Una exhibición estupenda

El alavés nació con la fuga del día, después se quedó a solas con el gigantesco Kristoff (les cazaron a falta de 6 kilómetros) y fue el más rápido entre quienes rastreaban al francés que emergió en el momento exacto y evidenció su enorme fortaleza. En ese mismo idioma se expresó Lazkano, derrochón entre el adoquín.

Una apisonadora que corría como una bestia en libertad. Lazkano era una estampida en sí mismo. La huida hacia delante de alguien que desea comerse el futuro con voracidad. Con las manos. Nada de cubiertos ni diplomacia. Caballo salvaje.
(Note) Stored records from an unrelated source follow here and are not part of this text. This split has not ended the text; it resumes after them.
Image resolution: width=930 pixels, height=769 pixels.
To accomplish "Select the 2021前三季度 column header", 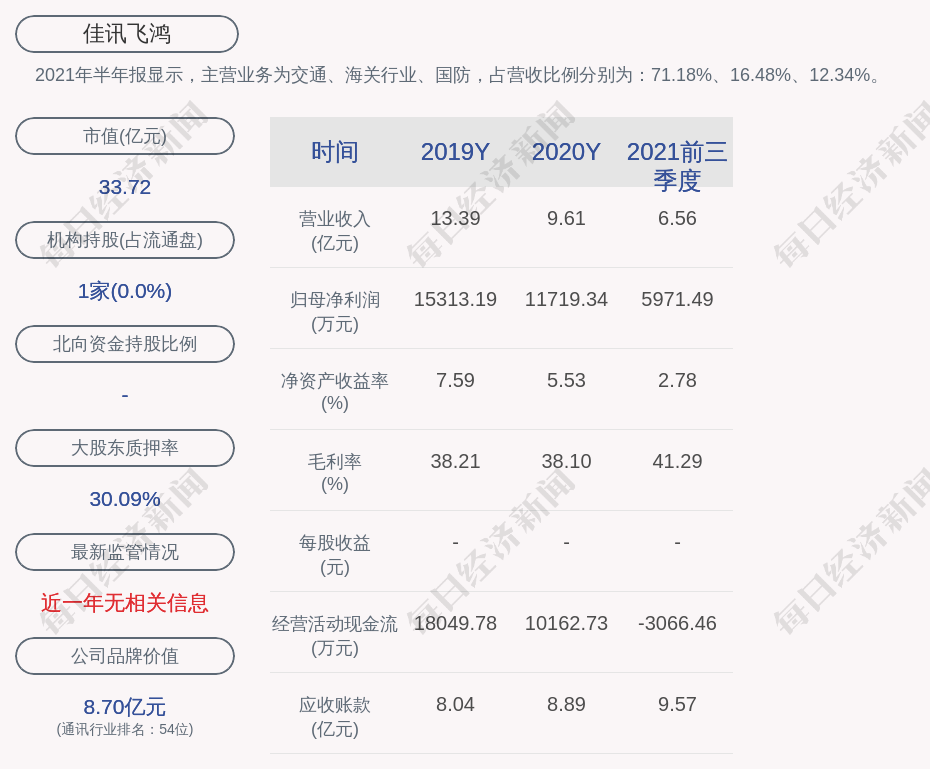I will (677, 166).
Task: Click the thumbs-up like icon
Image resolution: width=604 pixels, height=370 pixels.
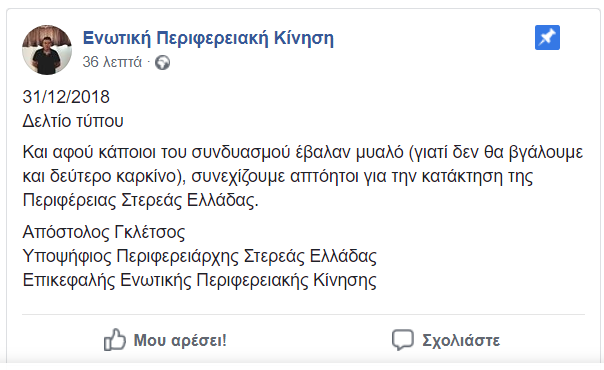Action: click(115, 340)
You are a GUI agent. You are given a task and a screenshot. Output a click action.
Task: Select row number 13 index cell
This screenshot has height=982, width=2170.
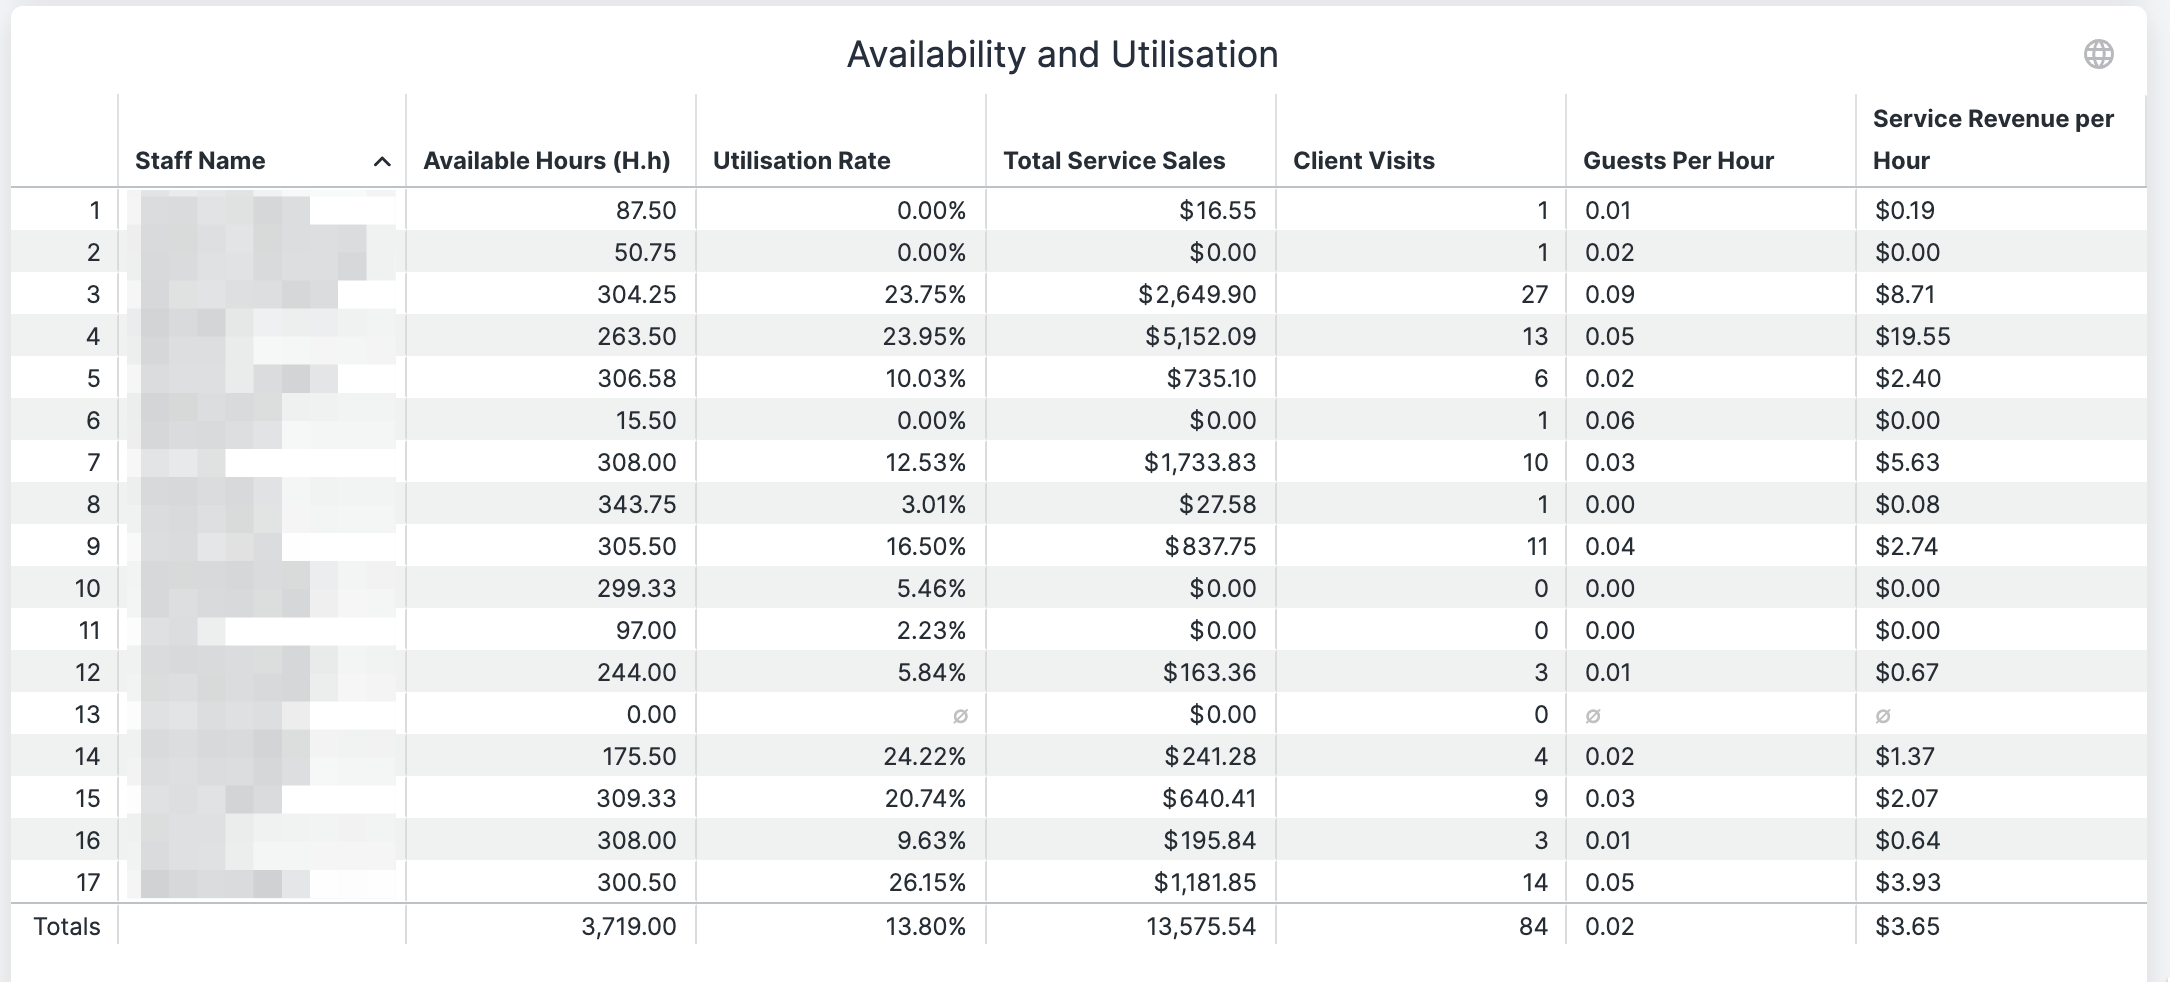pos(88,714)
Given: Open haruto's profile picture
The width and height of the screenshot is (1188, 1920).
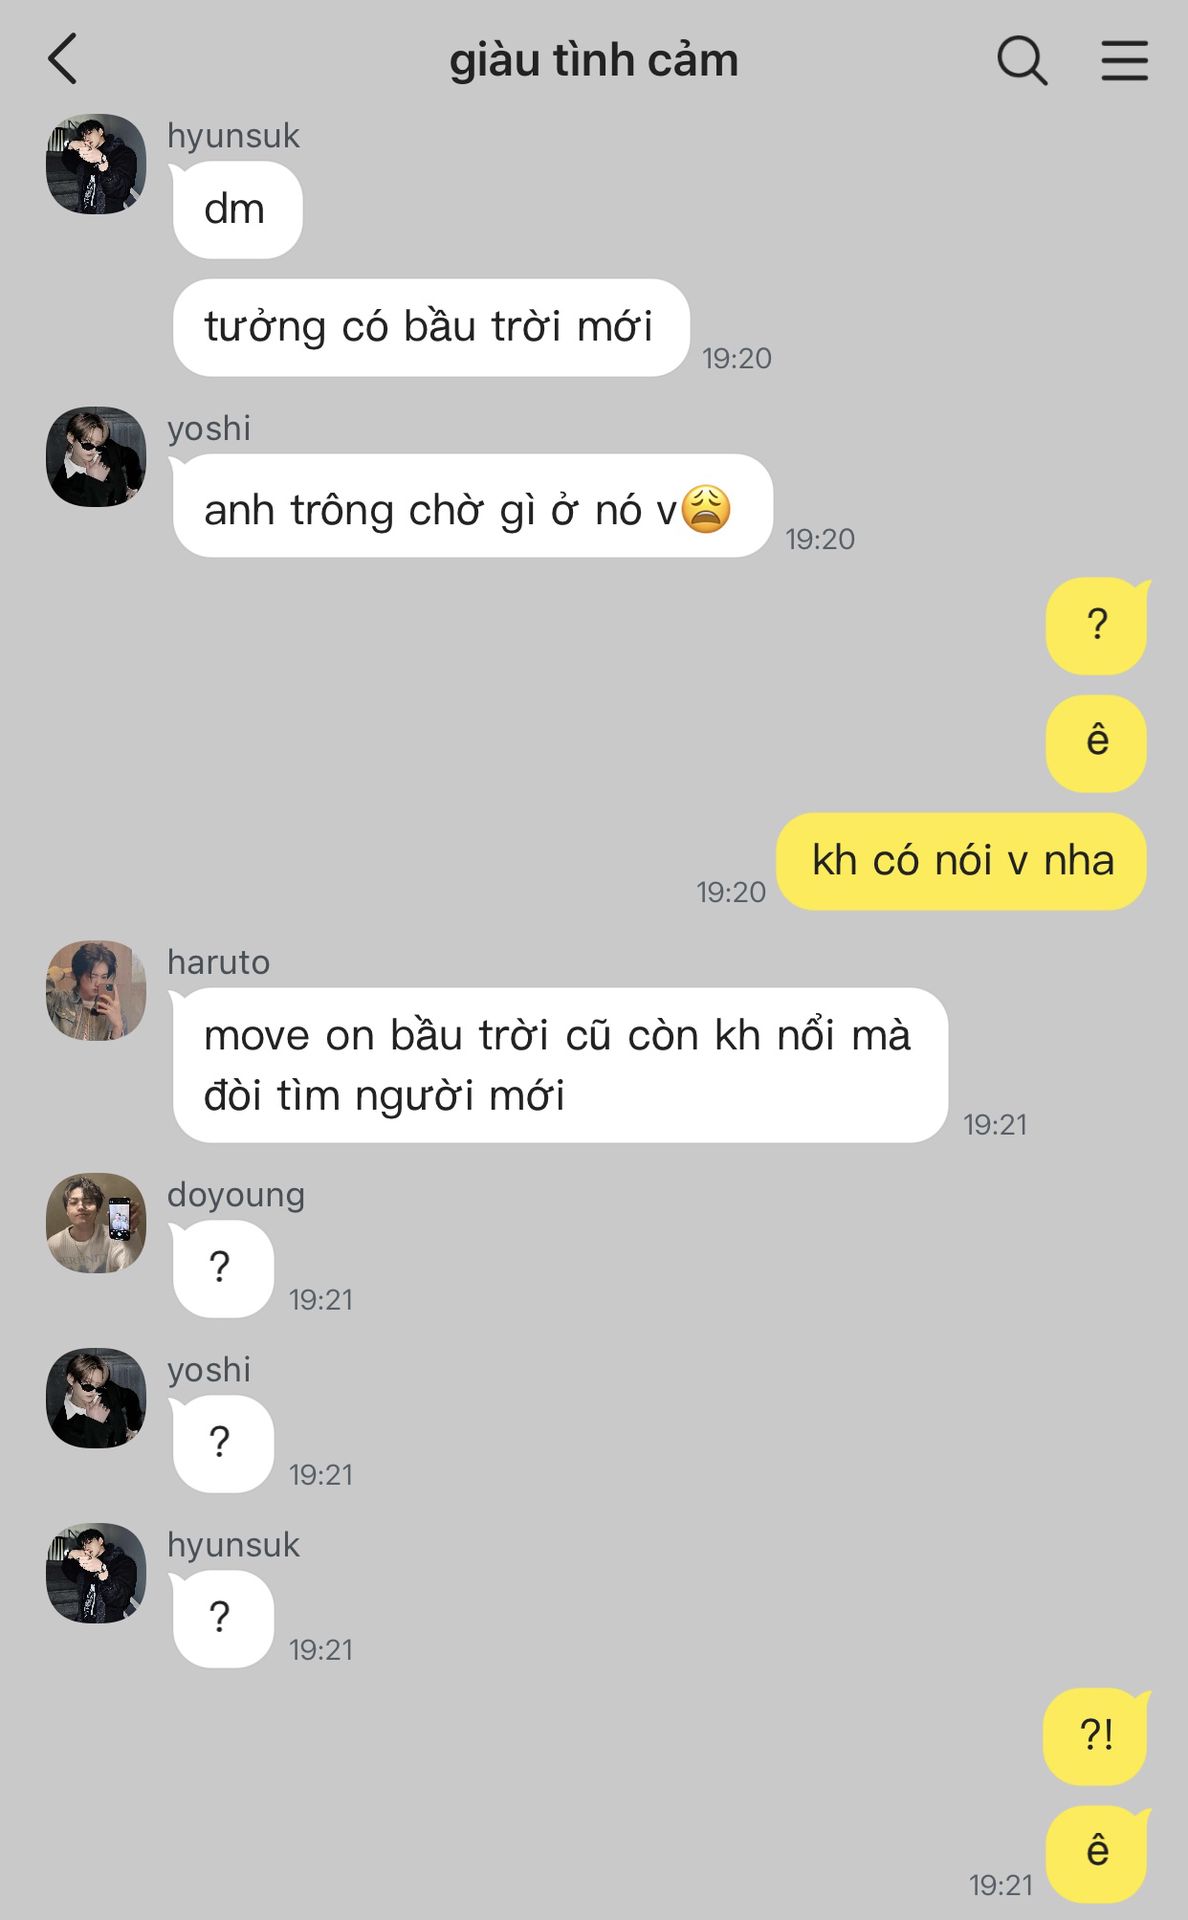Looking at the screenshot, I should (x=96, y=990).
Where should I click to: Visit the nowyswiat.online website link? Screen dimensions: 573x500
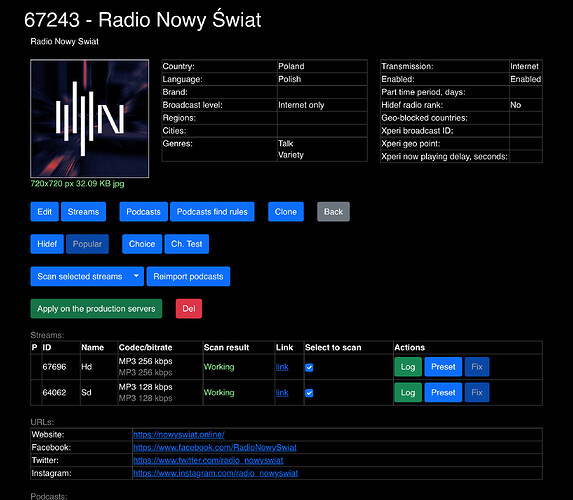[x=179, y=435]
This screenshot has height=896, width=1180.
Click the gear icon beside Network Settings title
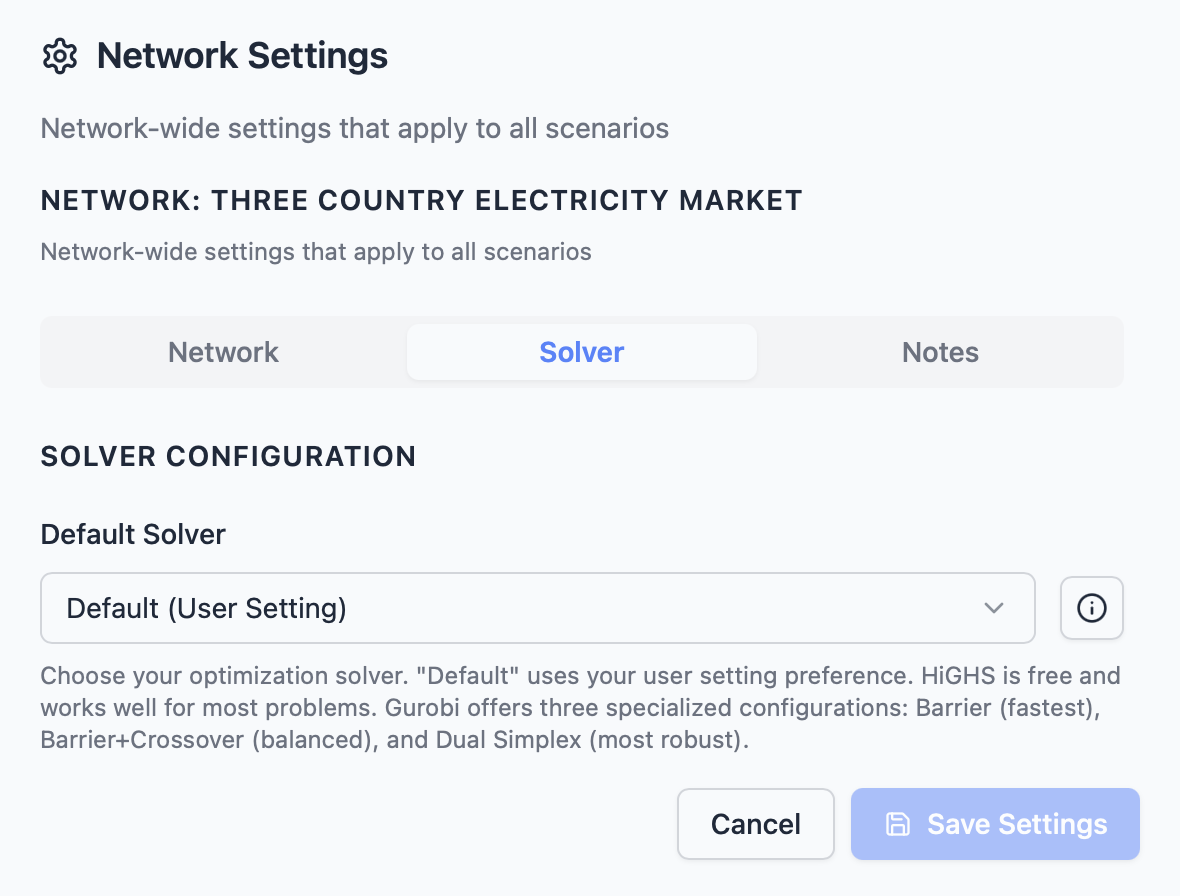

En esos fotogramas, Lazkano demostró su talla. Se entregó y aún así le alcanzó para ser el mejor en el esprint de los que perseguían a Laporte, que llegó en solitario. Derrochó energía Lazkano, pero supo gestionar la centralita de un motor repleto de vatios. Un estallido.

Tremendo en el adoquín

Galopó libre por encima de los adoquines. No le asustaba el traqueteo a Lazkano. Al contrario. El crujir del cuerpo le estimulaba. Nunca se abandonó Lazkano ante el sonajero del adoquín. Esa sensación le agradaba. Liberado, el gasteiztarra coceaba los pedales sin desmayo. Una fuerza de la naturaleza desatada. Sus sacudidas dejaron la fuga primigenia en los huesos.

Sólo el poderoso Kristoff pudo sostenerse junto a él. Al asalto entre piedras. A pedradas contra el grupo cabecero, donde viajaban Laporte, Benoot, Küng, Madouas, Powless, Honoré, Narváez y Hermans. Lazkano contra el mundo. ¿Por qué no? Así se escriben las historias que perduran, que llenan la retina y se cuentan de generación en generación.

El palmarés de la clásica belga dirá que Lazkano fue segundo, pero la huella que dejó el ciclista alavés traspasa esa lectura, muy simplista. Se queda corta para describir su enorme actuación, una exhibición de punta a punta. A través de Flandes es el comienzo. Oier Lazkano se presenta al mundo.